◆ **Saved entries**
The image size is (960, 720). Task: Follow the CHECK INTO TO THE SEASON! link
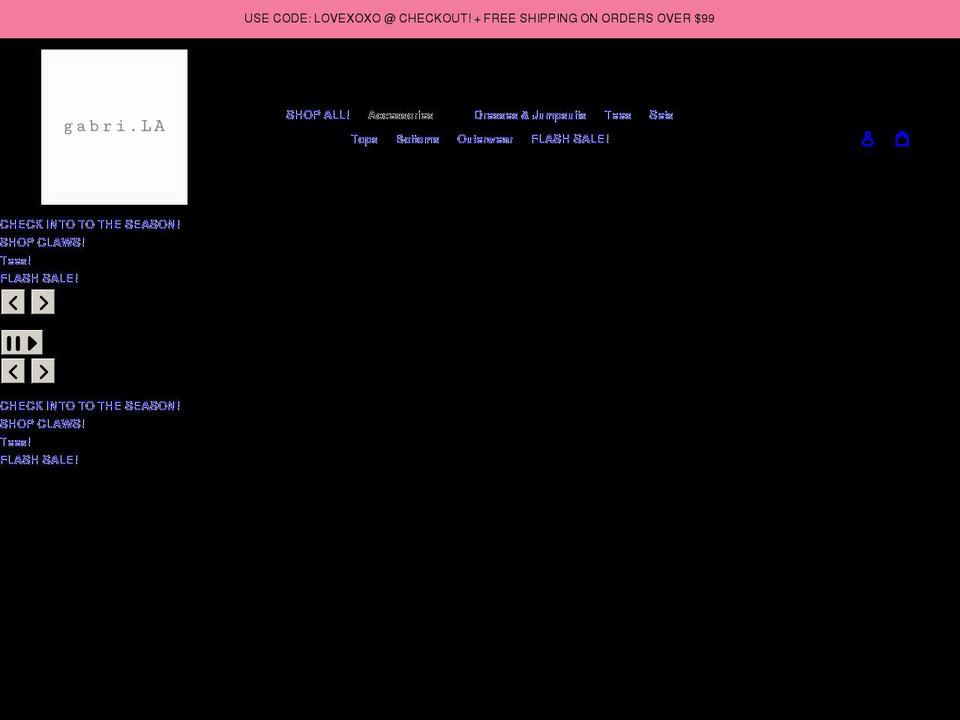click(x=90, y=224)
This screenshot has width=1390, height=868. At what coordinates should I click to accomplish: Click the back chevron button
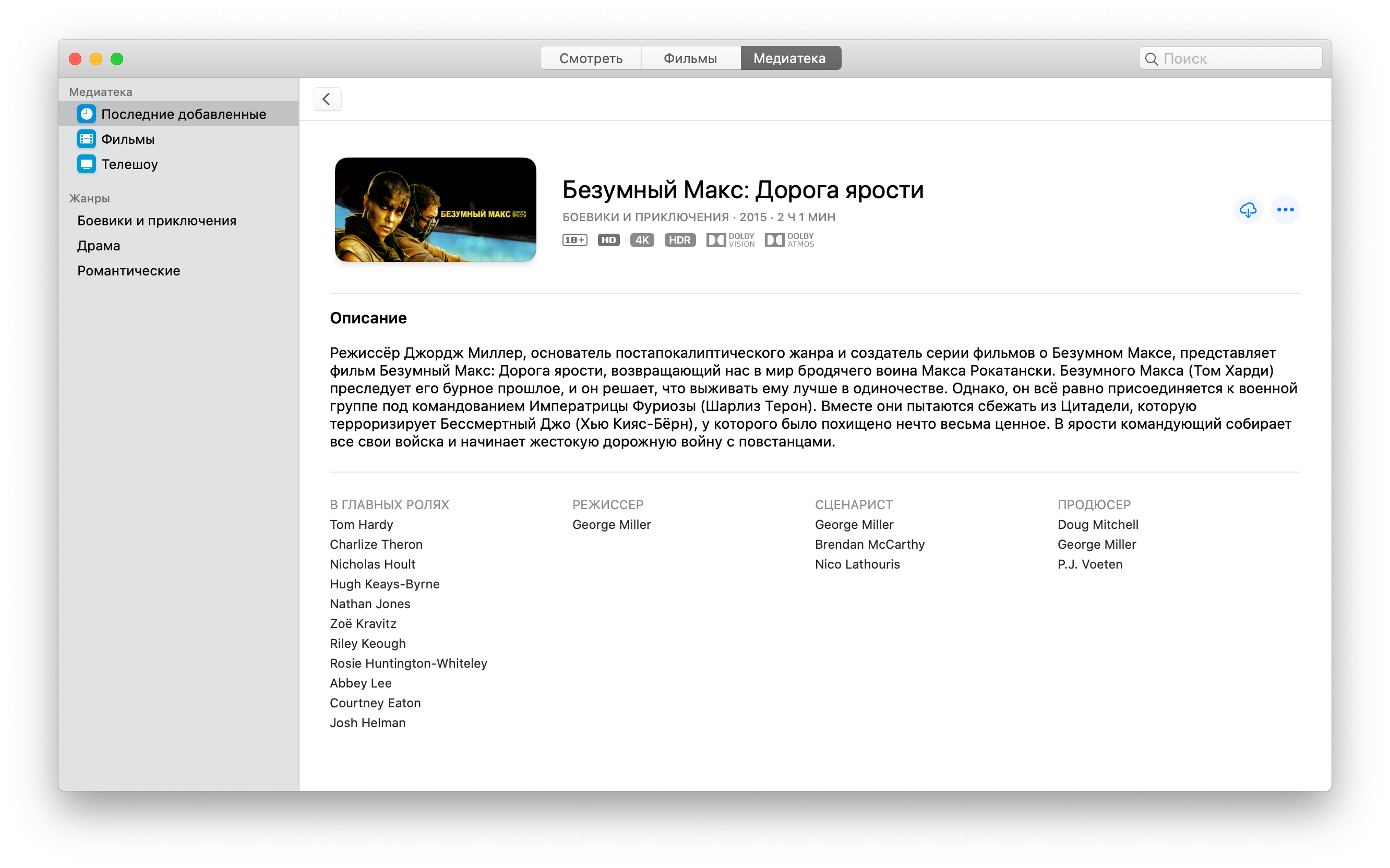coord(327,99)
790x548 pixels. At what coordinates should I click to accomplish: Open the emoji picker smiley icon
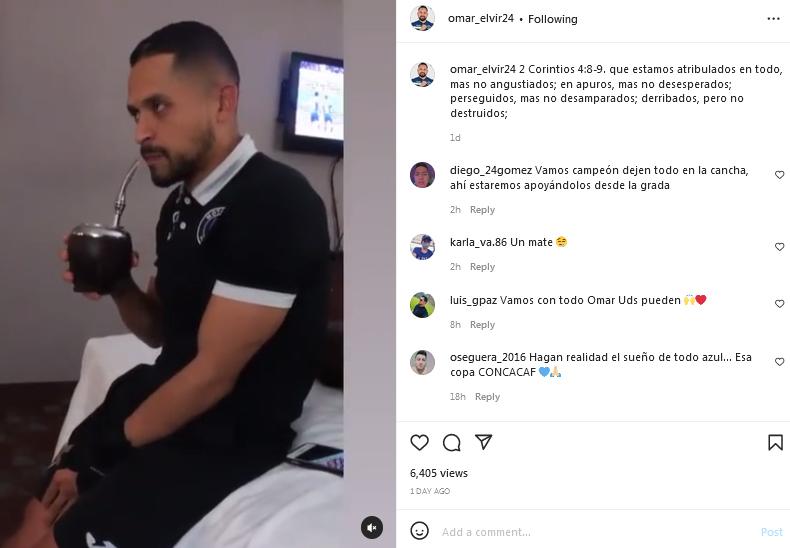tap(419, 530)
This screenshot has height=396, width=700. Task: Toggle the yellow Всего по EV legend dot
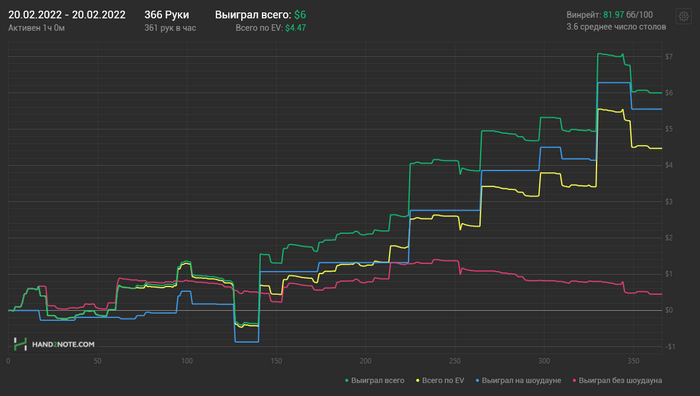pyautogui.click(x=417, y=381)
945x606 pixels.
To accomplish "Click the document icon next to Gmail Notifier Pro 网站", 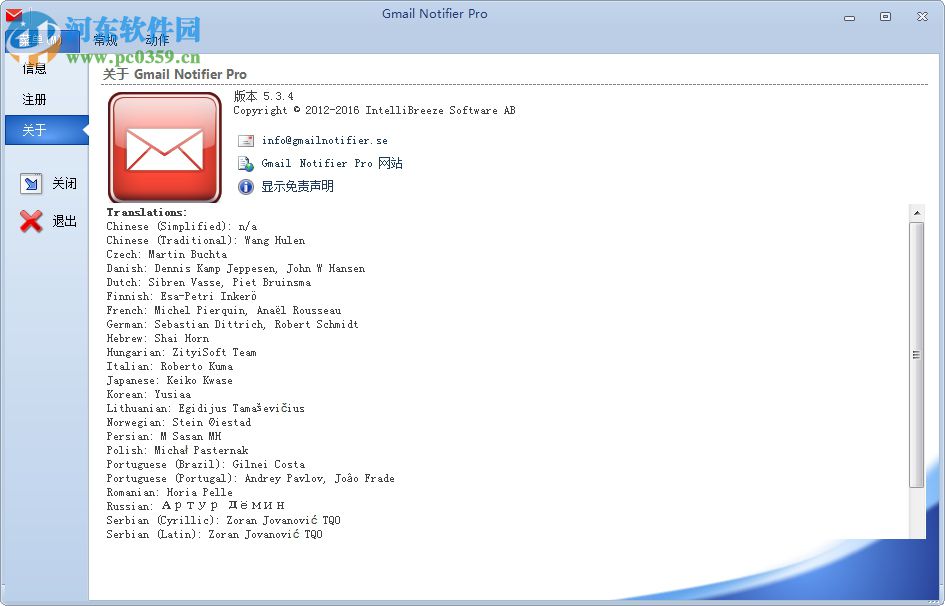I will 245,162.
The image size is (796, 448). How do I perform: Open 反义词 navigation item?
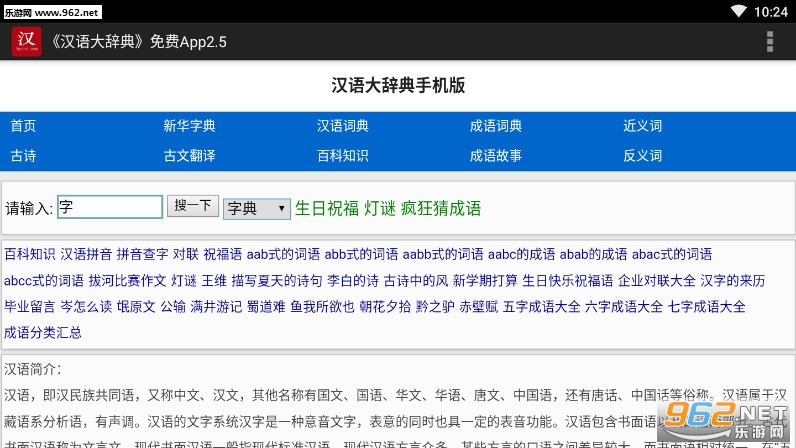pyautogui.click(x=642, y=156)
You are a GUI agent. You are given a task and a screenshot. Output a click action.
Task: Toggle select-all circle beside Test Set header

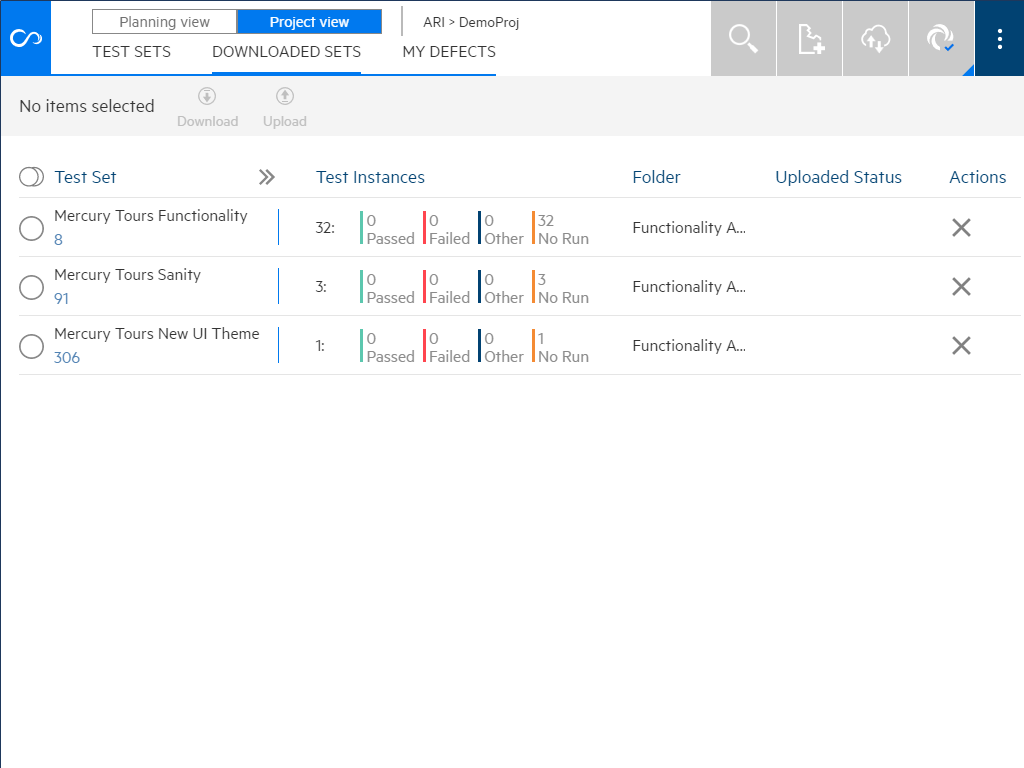pos(31,177)
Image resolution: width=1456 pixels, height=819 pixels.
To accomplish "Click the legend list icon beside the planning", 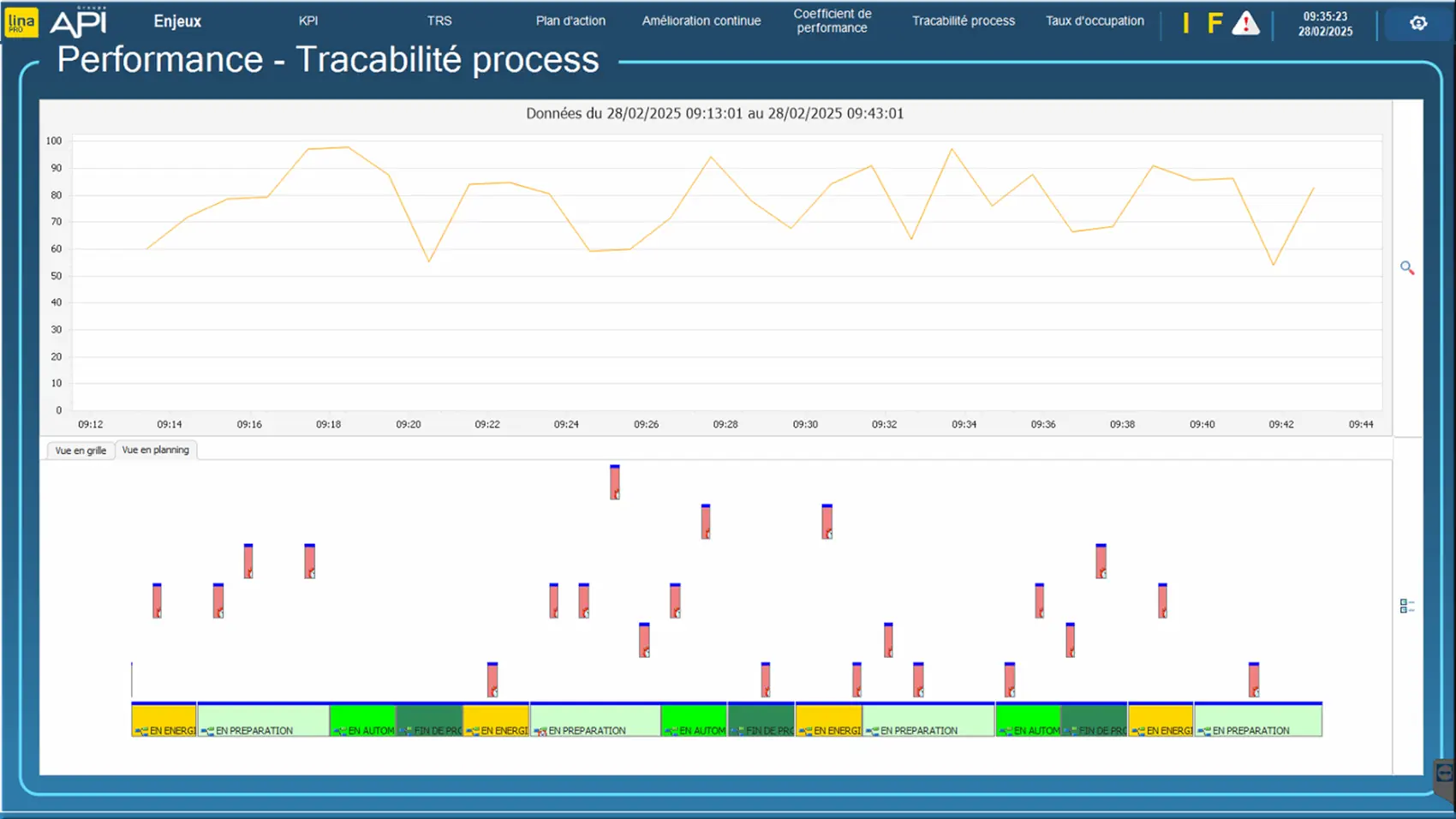I will (x=1406, y=607).
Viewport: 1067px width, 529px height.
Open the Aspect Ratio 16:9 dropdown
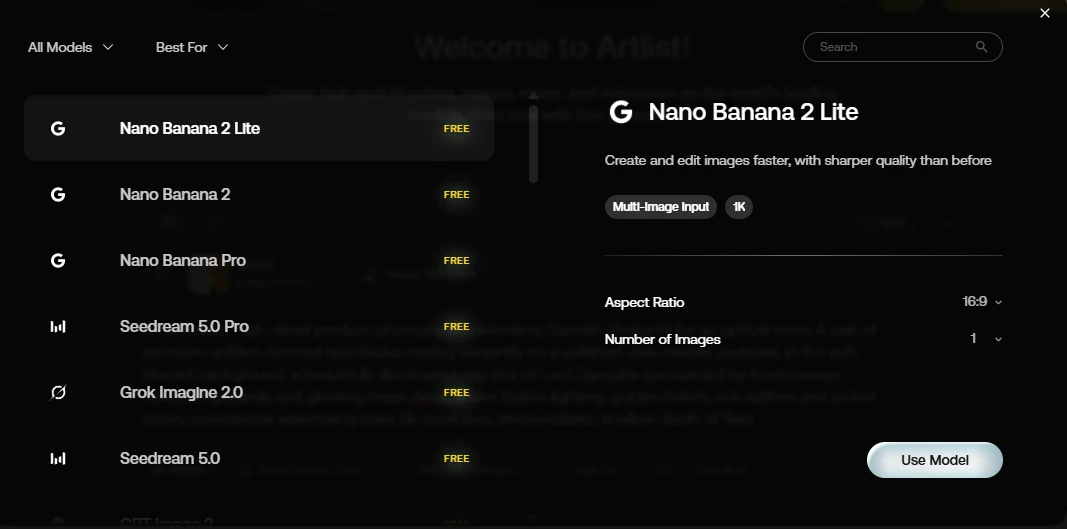982,302
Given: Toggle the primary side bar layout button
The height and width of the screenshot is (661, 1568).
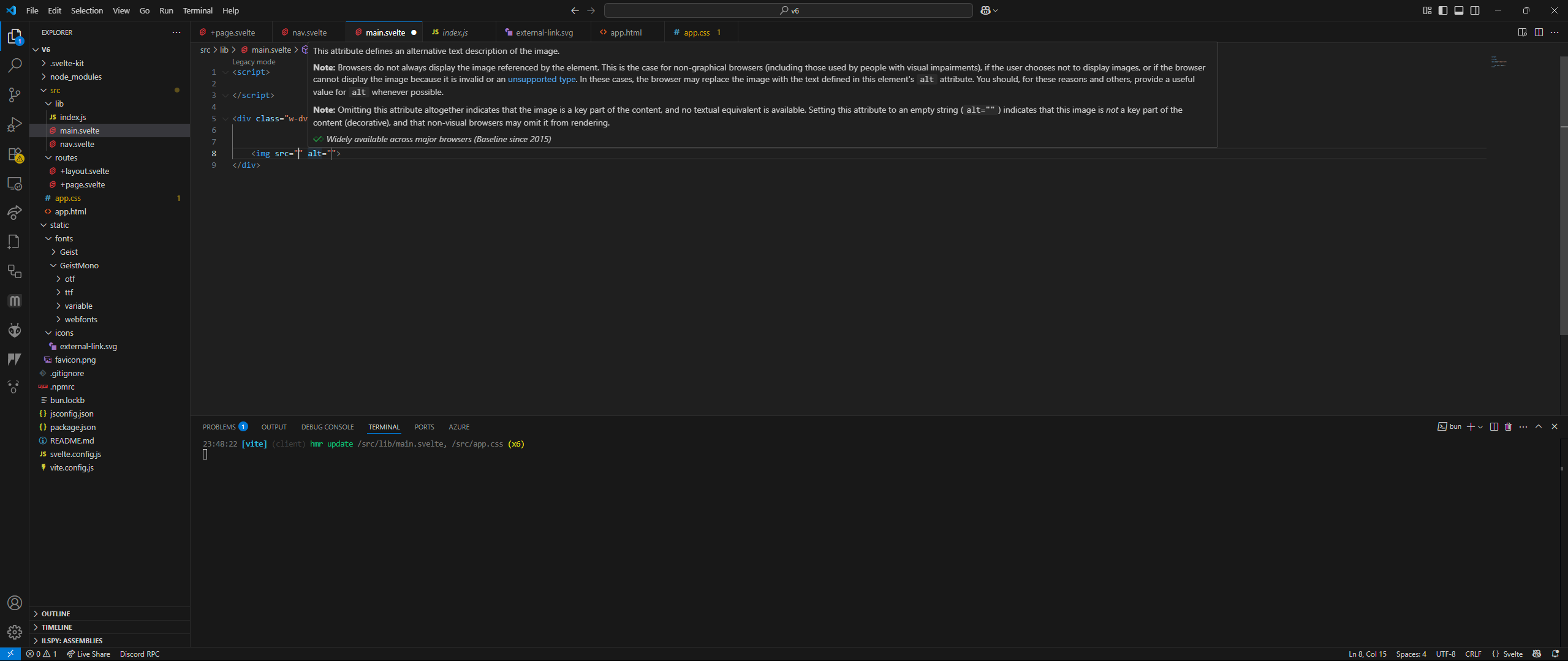Looking at the screenshot, I should 1443,10.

◆ **Task item**
This task calls for the lines from the line holding "Given: Toggle the" through the last line above, restated word for word with both ends included and the pictures dropped.

◆ **Solution to this exercise**
Given: Toggle the primary side bar layout button
The height and width of the screenshot is (661, 1568).
Looking at the screenshot, I should 1443,10.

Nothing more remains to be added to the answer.